Il suffit de lire ou de relire pour les plus anciens qui ont participé à cette aventure (son aventure qu’il nous a fait partager), les deux pages de ce livre [1] que nous publions, qui abordent de bout en bout tout ce qu’il fallait dire donc prévoir pour secourir convenablement cette multitude d’accidentés de la route, souvent des « polytraumatisés », expression qu’on lui doit (à ne pas confondre avec polyblessés) – et que d’autres tenteront de s’approprier par la suite.
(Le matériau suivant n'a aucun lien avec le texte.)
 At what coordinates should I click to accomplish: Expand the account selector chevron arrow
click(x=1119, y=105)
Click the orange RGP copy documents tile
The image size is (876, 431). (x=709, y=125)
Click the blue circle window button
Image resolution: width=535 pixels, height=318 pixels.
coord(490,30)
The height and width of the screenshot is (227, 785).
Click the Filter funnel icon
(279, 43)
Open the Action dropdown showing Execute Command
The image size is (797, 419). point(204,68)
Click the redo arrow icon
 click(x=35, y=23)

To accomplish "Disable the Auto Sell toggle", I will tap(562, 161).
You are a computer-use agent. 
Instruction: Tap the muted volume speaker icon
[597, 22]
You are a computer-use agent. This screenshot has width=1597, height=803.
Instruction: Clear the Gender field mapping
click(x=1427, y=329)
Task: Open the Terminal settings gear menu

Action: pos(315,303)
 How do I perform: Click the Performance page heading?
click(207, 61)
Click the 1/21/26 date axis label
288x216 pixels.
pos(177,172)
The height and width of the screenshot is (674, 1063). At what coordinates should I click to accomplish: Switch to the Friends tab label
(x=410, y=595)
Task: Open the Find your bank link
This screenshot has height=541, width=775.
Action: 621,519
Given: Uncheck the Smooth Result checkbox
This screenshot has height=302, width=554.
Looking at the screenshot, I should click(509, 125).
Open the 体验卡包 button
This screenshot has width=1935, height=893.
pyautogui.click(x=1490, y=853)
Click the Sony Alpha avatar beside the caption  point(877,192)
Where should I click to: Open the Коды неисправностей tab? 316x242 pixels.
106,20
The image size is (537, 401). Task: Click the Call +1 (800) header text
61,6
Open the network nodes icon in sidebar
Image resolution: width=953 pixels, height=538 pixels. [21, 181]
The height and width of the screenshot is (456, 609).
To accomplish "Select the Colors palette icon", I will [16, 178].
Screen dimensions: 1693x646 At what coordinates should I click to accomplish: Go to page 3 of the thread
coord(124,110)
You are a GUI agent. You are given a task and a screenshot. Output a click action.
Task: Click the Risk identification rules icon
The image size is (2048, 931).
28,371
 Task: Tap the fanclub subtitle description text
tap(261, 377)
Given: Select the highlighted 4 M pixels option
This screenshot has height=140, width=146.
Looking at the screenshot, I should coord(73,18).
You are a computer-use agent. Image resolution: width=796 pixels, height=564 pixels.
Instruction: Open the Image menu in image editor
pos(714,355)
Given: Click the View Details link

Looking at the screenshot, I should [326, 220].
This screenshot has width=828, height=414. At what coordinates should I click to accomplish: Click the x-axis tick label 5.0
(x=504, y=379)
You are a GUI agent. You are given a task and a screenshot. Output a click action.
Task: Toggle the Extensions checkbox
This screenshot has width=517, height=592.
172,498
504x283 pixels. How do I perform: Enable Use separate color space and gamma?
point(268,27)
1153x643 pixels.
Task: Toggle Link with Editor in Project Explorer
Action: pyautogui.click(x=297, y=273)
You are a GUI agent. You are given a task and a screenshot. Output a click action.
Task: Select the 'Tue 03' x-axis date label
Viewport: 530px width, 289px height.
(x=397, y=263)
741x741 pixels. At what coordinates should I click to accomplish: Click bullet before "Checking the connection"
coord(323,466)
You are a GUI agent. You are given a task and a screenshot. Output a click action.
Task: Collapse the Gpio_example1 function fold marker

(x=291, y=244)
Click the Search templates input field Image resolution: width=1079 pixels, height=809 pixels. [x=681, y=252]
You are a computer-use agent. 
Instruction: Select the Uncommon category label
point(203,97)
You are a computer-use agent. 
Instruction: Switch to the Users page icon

Exercice de secourisme routier dirigé par Marcel Arnaud
À l’école de Nainville-les-Roches — Photo France Sélection

Il recevait dans son hôpital de Marseille très souvent de tels blessés. La mortalité était très importante sur les lieux mêmes des accidents ou après hospitalisation. Comment les secourir sur place, durant le transport puis ensuite en milieu hospitalier ? Qui pouvait et devait se charger de cette tâche, de « l’abordage », à la « cueillette » au transport ? Il fut le témoin d’un grave accident de la route alors qu’avec sa famille il était à la terrasse d’un restaurant sur une route (RN 7) menant à Aix-en-Provence. Il laissera le blessé pour mort mais, à l’arrivée de la gendarmerie, un assez long temps plus tard, revenant au « cadavre » il découvrit qu’il y avait encore source de vie. Agonisant, le blessé mourut peut de temps après, mais sa « découverte » fut essentielle. On laissait probablement pour mort de nombreux blessés de la route en détresse !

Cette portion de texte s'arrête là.